The first layer employs FP4 quantization. At the trillion-scale, standard FP8 or FP16 weights impose heavy pressure on memory and bandwidth. By reducing the bit-width, weights traverse memory faster, directly lifting decode speed. Xiaomi applies the MXFP4 format selectively to the MoE Experts only, while other modules retain higher precision, reported as FP8 by TileRT. Since Experts hold the majority of parameters and tolerate quantization best, the trade-off is favourable. Quantization-Aware Training (QAT) ensures benchmark quality remains essentially on par with the original.

The second layer is DFlash speculative decoding. The third is TileRT, the system executing the workload on the GPU. Individually, these techniques are insufficient; the 1,000 tokens per second result requires all three to align tightly.
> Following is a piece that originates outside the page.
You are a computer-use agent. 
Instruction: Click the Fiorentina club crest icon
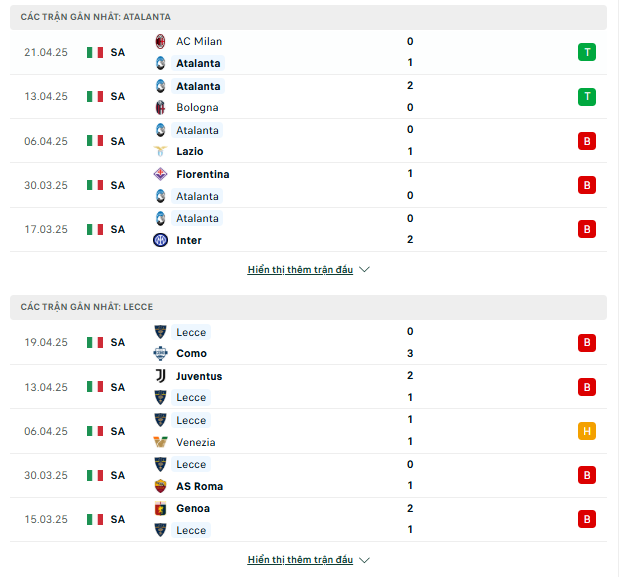[160, 174]
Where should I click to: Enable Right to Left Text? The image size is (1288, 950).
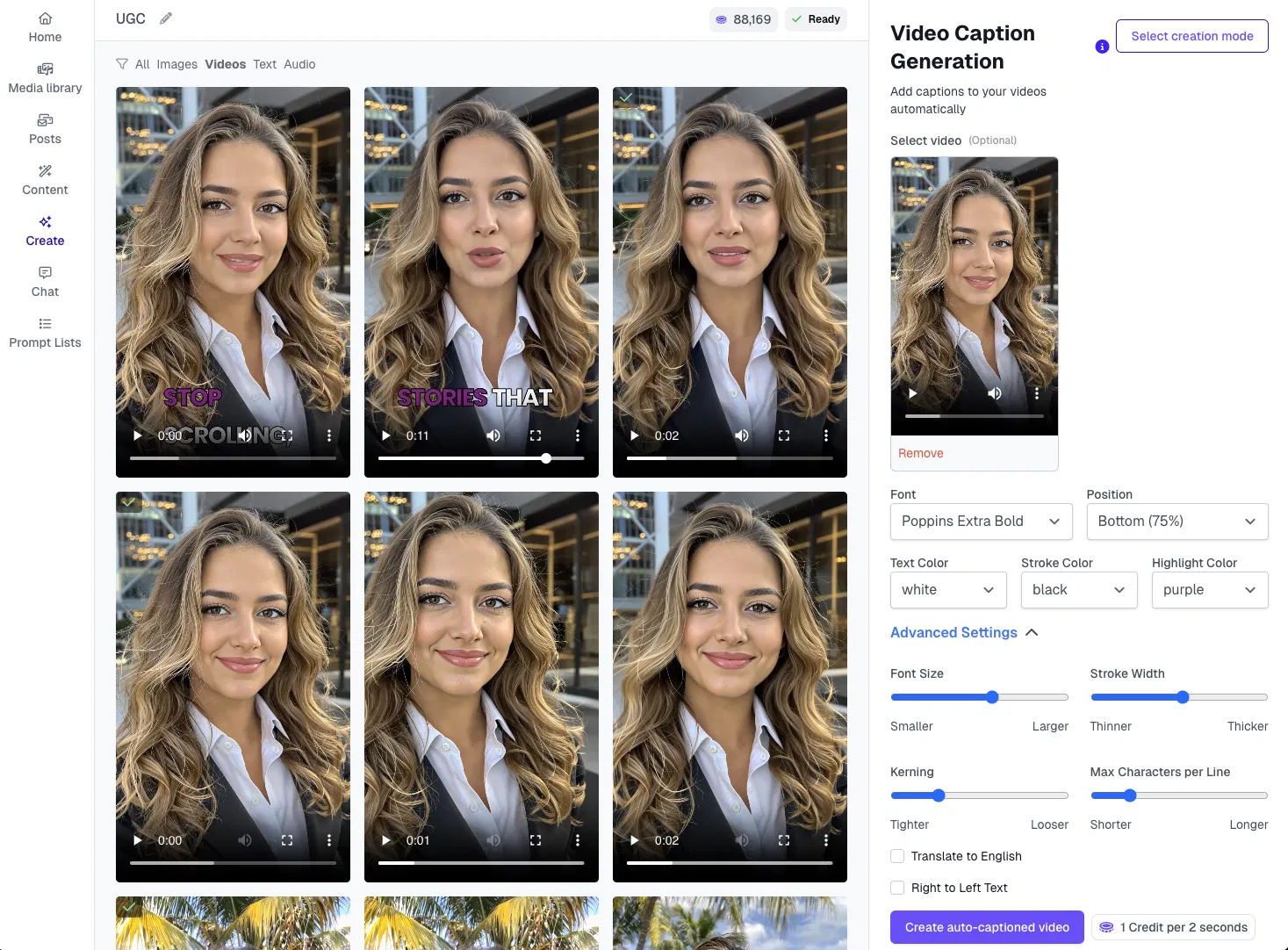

DFlash: Parallel Drafting Without a Serial Bottleneck

Standard speculative decoding uses a smaller draft model to guess upcoming tokens, which the large model then verifies in parallel. Rejection sampling ensures the output remains identical to normal decoding, preserving quality. The limitation is that the draft model still generates tokens sequentially. DFlash, a method from the research community, removes this constraint by using block-level masked parallel prediction. The draft model fills an entire block of masked positions in a single forward pass.

Xiaomi tuned DFlash using the Muon second-order optimizer and model self-distillation. The draft model uses Sliding Window Attention (SWA) only, matching the MiMo-V2 design. This keeps per-prediction compute constant rather than growing with context length. The block size is capped at eight to limit verification costs and raise concurrency.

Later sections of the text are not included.